**WRITTEN PROBLEM:**
Copy the data below line for line, with no changes.

**RAW RECORDS:**

------------------------------------

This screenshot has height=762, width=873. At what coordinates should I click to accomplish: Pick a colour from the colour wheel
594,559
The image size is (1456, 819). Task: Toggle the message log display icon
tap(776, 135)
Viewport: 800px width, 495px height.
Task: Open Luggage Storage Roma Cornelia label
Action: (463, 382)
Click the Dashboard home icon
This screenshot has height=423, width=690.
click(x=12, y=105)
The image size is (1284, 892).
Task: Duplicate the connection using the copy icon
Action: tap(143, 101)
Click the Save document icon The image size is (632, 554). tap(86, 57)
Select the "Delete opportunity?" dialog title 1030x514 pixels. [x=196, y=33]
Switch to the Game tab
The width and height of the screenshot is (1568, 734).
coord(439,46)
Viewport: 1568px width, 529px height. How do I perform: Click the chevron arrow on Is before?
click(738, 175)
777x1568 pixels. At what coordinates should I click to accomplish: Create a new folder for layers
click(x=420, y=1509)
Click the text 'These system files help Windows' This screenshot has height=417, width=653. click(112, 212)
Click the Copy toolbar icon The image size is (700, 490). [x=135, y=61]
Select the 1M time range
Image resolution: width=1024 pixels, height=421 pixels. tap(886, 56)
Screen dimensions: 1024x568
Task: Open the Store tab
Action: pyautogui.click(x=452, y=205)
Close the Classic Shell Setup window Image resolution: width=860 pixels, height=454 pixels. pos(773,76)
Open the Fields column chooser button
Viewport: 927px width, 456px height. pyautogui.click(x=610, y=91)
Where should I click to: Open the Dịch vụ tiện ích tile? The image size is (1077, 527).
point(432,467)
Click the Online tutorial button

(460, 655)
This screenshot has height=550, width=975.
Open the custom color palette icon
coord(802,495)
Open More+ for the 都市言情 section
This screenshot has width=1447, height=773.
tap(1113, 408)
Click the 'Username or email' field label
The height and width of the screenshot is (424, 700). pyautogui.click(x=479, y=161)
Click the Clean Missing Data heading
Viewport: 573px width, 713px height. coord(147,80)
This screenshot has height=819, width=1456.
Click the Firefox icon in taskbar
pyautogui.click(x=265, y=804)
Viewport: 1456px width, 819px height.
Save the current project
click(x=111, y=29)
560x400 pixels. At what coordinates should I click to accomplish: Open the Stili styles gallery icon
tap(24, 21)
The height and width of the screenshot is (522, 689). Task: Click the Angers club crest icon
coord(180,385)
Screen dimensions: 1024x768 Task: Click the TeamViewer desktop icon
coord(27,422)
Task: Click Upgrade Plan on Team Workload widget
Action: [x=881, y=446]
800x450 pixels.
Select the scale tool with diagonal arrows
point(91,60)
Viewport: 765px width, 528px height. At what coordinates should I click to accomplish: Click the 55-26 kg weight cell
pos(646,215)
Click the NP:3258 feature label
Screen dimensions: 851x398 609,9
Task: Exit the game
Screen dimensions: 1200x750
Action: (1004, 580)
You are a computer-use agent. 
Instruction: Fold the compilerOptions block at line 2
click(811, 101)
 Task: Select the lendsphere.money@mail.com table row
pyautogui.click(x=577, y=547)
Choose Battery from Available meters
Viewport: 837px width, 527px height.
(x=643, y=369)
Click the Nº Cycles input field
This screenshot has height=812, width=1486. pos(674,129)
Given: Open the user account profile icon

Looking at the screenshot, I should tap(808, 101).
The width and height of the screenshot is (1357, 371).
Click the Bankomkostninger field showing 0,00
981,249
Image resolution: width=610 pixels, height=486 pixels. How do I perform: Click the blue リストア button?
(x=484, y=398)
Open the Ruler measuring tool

------------------------------------

**FINAL ANSWER:**
This screenshot has height=762, width=873. At what coordinates should I click to accomplish: Pick a colour from the colour wheel
594,559
The image size is (1456, 819). Task: Toggle the message log display icon
tap(776, 135)
Viewport: 800px width, 495px height.
Task: Open Luggage Storage Roma Cornelia label
Action: (463, 382)
Click the Dashboard home icon
This screenshot has height=423, width=690.
click(x=12, y=105)
The image size is (1284, 892).
Task: Duplicate the connection using the copy icon
Action: tap(143, 101)
Click the Save document icon The image size is (632, 554). tap(86, 57)
Select the "Delete opportunity?" dialog title 1030x514 pixels. [x=196, y=33]
Switch to the Game tab
The width and height of the screenshot is (1568, 734).
coord(439,46)
Viewport: 1568px width, 529px height. How do I perform: Click the chevron arrow on Is before?
click(738, 175)
777x1568 pixels. At what coordinates should I click to accomplish: Create a new folder for layers
click(x=420, y=1509)
Click the text 'These system files help Windows' This screenshot has height=417, width=653. click(112, 212)
Click the Copy toolbar icon The image size is (700, 490). [x=135, y=61]
Select the 1M time range
Image resolution: width=1024 pixels, height=421 pixels. tap(886, 56)
Screen dimensions: 1024x568
Task: Open the Store tab
Action: pyautogui.click(x=452, y=205)
Close the Classic Shell Setup window Image resolution: width=860 pixels, height=454 pixels. pos(773,76)
Open the Fields column chooser button
Viewport: 927px width, 456px height. pyautogui.click(x=610, y=91)
Where should I click to: Open the Dịch vụ tiện ích tile? The image size is (1077, 527).
point(432,467)
Click the Online tutorial button

(460, 655)
This screenshot has height=550, width=975.
Open the custom color palette icon
coord(802,495)
Open More+ for the 都市言情 section
This screenshot has width=1447, height=773.
tap(1113, 408)
Click the 'Username or email' field label
The height and width of the screenshot is (424, 700). pyautogui.click(x=479, y=161)
Click the Clean Missing Data heading
Viewport: 573px width, 713px height. coord(147,80)
This screenshot has height=819, width=1456.
Click the Firefox icon in taskbar
pyautogui.click(x=265, y=804)
Viewport: 1456px width, 819px height.
Save the current project
click(x=111, y=29)
560x400 pixels. At what coordinates should I click to accomplish: Open the Stili styles gallery icon
tap(24, 21)
The height and width of the screenshot is (522, 689). Task: Click the Angers club crest icon
coord(180,385)
Screen dimensions: 1024x768 Task: Click the TeamViewer desktop icon
coord(27,422)
Task: Click Upgrade Plan on Team Workload widget
Action: [x=881, y=446]
800x450 pixels.
Select the scale tool with diagonal arrows
point(91,60)
Viewport: 765px width, 528px height. At what coordinates should I click to accomplish: Click the 55-26 kg weight cell
pos(646,215)
Click the NP:3258 feature label
Screen dimensions: 851x398 609,9
Task: Exit the game
Screen dimensions: 1200x750
Action: (1004, 580)
You are a computer-use agent. 
Instruction: Fold the compilerOptions block at line 2
click(811, 101)
 Task: Select the lendsphere.money@mail.com table row
pyautogui.click(x=577, y=547)
Choose Battery from Available meters
Viewport: 837px width, 527px height.
(x=643, y=369)
Click the Nº Cycles input field
This screenshot has height=812, width=1486. pos(674,129)
Given: Open the user account profile icon

Looking at the screenshot, I should tap(808, 101).
The width and height of the screenshot is (1357, 371).
Click the Bankomkostninger field showing 0,00
981,249
Image resolution: width=610 pixels, height=486 pixels. How do I perform: Click the blue リストア button?
(x=484, y=398)
Open the Ruler measuring tool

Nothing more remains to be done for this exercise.